Birth and rebirth of a vineyard
Each year, when spring comes, it’s a bit as if the vineyard was born again after its winter sleep. We discussed this with Stefano Ruini, agronomist and oenologist at Tenuta Luce.
The birth of a vineyard is for sure not an act of impulse: it requires careful planning and great patience. After the vines are planted, it takes them a few years before they start their production. During this time, the vine grows, it adapts to the soil, to the microclimate of the vineyard. But even when the vineyard has reached the maturity that allows it to offer fruits of the best quality, there are changing variables.
The climate changes from one season to the other, and from one year to the other, which explains why the concept of vintage is crucial for wines. And a good agronomist must have the skills to understand these changes and look after the vineyard throughout the process. So, every spring, it’s a bit as if the vineyard was born again, after its winter sleep.
We spoke about this with Stefano Ruini. He’s the person who every year, for Tenuta Luce, looks after the birth of Luce, Lucente, Luce Brunello and now Lux Vitis too. We asked him to tell us about this constantly different cyclic nature that the vine experiences each year.
Vineyards, with their vegetative cycle starting in the spring, are an example of birth and rebirth. What are the most stimulating moments, in your opinion? What are the fears?
Everything changes, and every vintage is unique. Following its growth gives us some precious directions (phenology). Flowering is a particularly strategic moment as it influences the reproduction and the production of the plant. It’s a stressful moment, strongly influenced by weather conditions.
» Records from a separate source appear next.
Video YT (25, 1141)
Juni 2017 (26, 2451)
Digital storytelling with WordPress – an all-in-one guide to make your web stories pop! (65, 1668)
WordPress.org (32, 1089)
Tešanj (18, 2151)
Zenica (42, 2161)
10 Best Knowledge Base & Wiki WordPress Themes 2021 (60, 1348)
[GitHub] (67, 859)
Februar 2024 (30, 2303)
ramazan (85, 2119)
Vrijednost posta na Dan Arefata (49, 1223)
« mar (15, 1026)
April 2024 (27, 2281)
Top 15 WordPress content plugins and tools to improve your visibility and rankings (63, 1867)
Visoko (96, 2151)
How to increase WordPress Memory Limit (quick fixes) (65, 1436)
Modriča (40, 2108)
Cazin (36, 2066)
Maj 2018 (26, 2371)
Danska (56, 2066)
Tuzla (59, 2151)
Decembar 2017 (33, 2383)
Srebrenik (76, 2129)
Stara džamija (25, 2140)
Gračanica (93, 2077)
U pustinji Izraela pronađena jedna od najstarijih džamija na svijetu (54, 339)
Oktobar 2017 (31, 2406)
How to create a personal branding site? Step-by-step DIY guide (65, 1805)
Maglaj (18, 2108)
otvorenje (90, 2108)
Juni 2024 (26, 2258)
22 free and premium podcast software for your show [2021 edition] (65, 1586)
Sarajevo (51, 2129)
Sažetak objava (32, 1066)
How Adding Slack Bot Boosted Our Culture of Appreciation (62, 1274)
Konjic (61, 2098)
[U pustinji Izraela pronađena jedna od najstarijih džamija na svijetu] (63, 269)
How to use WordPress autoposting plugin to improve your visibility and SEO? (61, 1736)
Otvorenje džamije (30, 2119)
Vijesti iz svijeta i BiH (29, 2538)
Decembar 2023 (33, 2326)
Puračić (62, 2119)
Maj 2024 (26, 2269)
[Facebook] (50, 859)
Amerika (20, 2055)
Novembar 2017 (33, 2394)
It’s important to obtain healthy grapes and luckily the Mediterranean climate offers good conditions in terms of pathologic pressure. For instance, we don’t need to seek protection from insects, as the biodiversity is such that a natural balance will solve any problem. The most beautiful moment is when I taste the grapes because it’s the “highlight” of a season of work and most of all the true and unique connection with the quality and the potential the grapes will give to our wines.
Can we compare the role of a vigneron, as you prefer to define your role, with that of a midwife?
The French word “vigneron” includes both the role of the oenologist and the agronomist but most of all the agronomic work that takes place in the vineyard. Everything depends on respecting its natural balance. This balance can be naturally found in great “terroirs” (I’m not referring to “technologic” wines, which rely greatly on the corrective intervention of the oenologist), where we must avoid any element that may disturb the expression, the strength and the energy of a “terroir”, especially with synthetic chemicals (herbicides, fertilizers and antiparasitic products). In the end, if the grapes are in balance, because they were properly looked after during their development, there’s little work to be done in the cellar. There’s no need for a surgeon, you just need an expert and tender midwife.
Rebirth implies that you bring the experiences of a previous lifetime with you. Does this apply to vines as well?
Vines, being a perennial plant, have a memory. A vineyard planted in a bad way will affect decades of production: a season of bad decisions may ruin years of efforts and patient work. Think of how important good pruning is and how it can influence both this year’s production and the next.
Parents can be more or less anxious, more or less prone to control their children. How should the “ideal parent” of a vineyard behave?
Since you mention the example of a parent, I’d like to introduce the concept of responsibility. We must try to be aware of the actions and agricultural choices we make as “vignerons”. If a wine strikes us, it’s because it gives us an emotion, it is memorable; the truth is there are very few wines that go beyond the simple concept of quality. We should remember that until men intervene, there’s only nature with a hidden potential. It is men who, by planting a vineyard and revealing this potential, give birth to a “terroir”. There are very few great “terroirs” and they are always a reflection of something unique, typical, bound to a unique nature that gives a strong identity and, finally, an emotion.